Estes e outros textos sobre o caso julgado podem encontrar-se
fazendo aqui a busca no blog pela respectiva etiqueta.
Mas o mais interessante na decisão anotada é, sem dúvida, a sua vertente de direito material, pois ele levanta uma curiosa questão de direito das obrigações: saber se, resolvido um contrato, a parte que vê restituída uma coisa pode pedir da outra o valor correspondente à sua desvalorização.
Na decisão anotada entendeu-se que sim, embora com um extensamente fundamentado voto de vencido, onde se levantam objecções muito interessantes à tese do acórdão.
A não perder.


3)
Acórdão de 20-09-2007, proferido no processo n.º 07B2224:
"De entre as várias figuras – incapacidade para depôr, impedimento para depôr, recusa de prestação de depoimento e escusa de prestação do depoimento – a do advogado, relativamente ao sigilo profissional não objecto de dispensa, integra-se nesta última.
Neste caso, deve o causídico que estiver abrangido pelo segredo profissional, escusar-se a depor relativamente aos factos abrangidos pelo sigilo;
O juiz, feito o interrogatório preliminar, deve também vedar o depoimento violador de tal sigilo.
E, na circunstância, a parte contra quem a testemunha foi arrolada pode impugnar a sua admissão, no respeitante à matária sigilosa.
Se, apesar do dever imposto à testemunha, da imposição de actuação do juiz ou da concessão da faculdade à contraparte, aquela vier a depor, o depoimento, na parte afectada, é nulo.
Esta nulidade é secundária, devendo a parte prejudicada observar – se não houve já esgotamento nos termos do artigo 637.º, n.º1 do Código de Processo Civil - o regime temporal previsto no artigo 201.º do mesmo código.
Se o conteúdo do depoimento é inócuo relativamente à sorte da causa, nunca poderia ser provido agravo em que se pretende a mencionada declaração de nulidade.
O Supremo Tribunal de Justiça não pode suprir a nulidade derivada de a Relação não ter conhecido de um dos pedidos"
.

Nota - Quanto ao regime da nulidade decorrente do depoimento do advogado obrigado ao sigilo, cfr., no mesmo sentido, o acórdão do Supremo Tribunal de Justiça
de 18-05-2006, proferido no processo n.º 2588/05, da 2.ª Secção.
De qualquer forma, como se antevê pelo sumário, o depoimento recaiu sobre factos não relevantes para a decisão da causa, pelo que a nulidade não seria de atender.

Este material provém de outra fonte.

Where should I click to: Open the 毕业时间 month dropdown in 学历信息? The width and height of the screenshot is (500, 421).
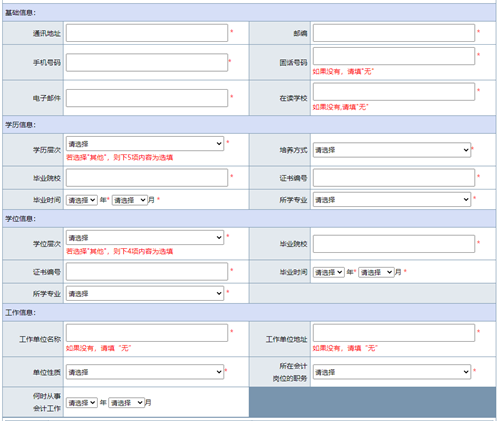(130, 200)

O último parágrafo do sumário ("O Supremo Tribunal de Justiça não pode suprir a nulidade derivada de a Relação não ter conhecido de um dos pedidos") contém matéria pacífica. Sobre ela, pode ler-se a nota que deixei aqui ao acórdão do Supremo Tribunal de Justiça de 13-09-2007, proferido no processo n.º 07B2123.


4)
Acórdão de 20-09-2007, proferido no processo n.º 07B1836:
"Não tendo sido suscitada em primeira instância a questão da natureza de baldio de um prédio, não pode a mesma ser apreciada pela Relação, porque o recurso de apelação não se destina a julgar questões novas;
Os efeitos da usucapião retrotraem-se à data do início da posse;
Não é possível recorrer ao incidente da liquidação previsto no nº 2 do artigo 661º do Código de Processo Civil e aos artigos 3778º e segs. do mesmo Código para fixar o quantitativo da indemnização a pagar por danos não patrimoniais quando não foram alegados concretos que permitam essa quantificação"
.

Nota - No caso concreto, a solução era evidente, pois os recorrentes pretenderam sustentar a tese da natureza de terreno baldio do prédio em causa através da alegação de novos factos em sede de recurso, o que resultaria na alteração - inadmissível - do objecto do processo.
Ainda sobre a possibilidade de suscitar questões novas em sede de recurso de revista, cfr., em particular, os acórdãos do Supremo Tribunal de Justiça
de 12-07-2007, proferido no processo n.º 07A2476, de 15-12-2005, proferido no processo n.º 05B4071, e de 08-03-2006, proferido no processo n.º 05S3919.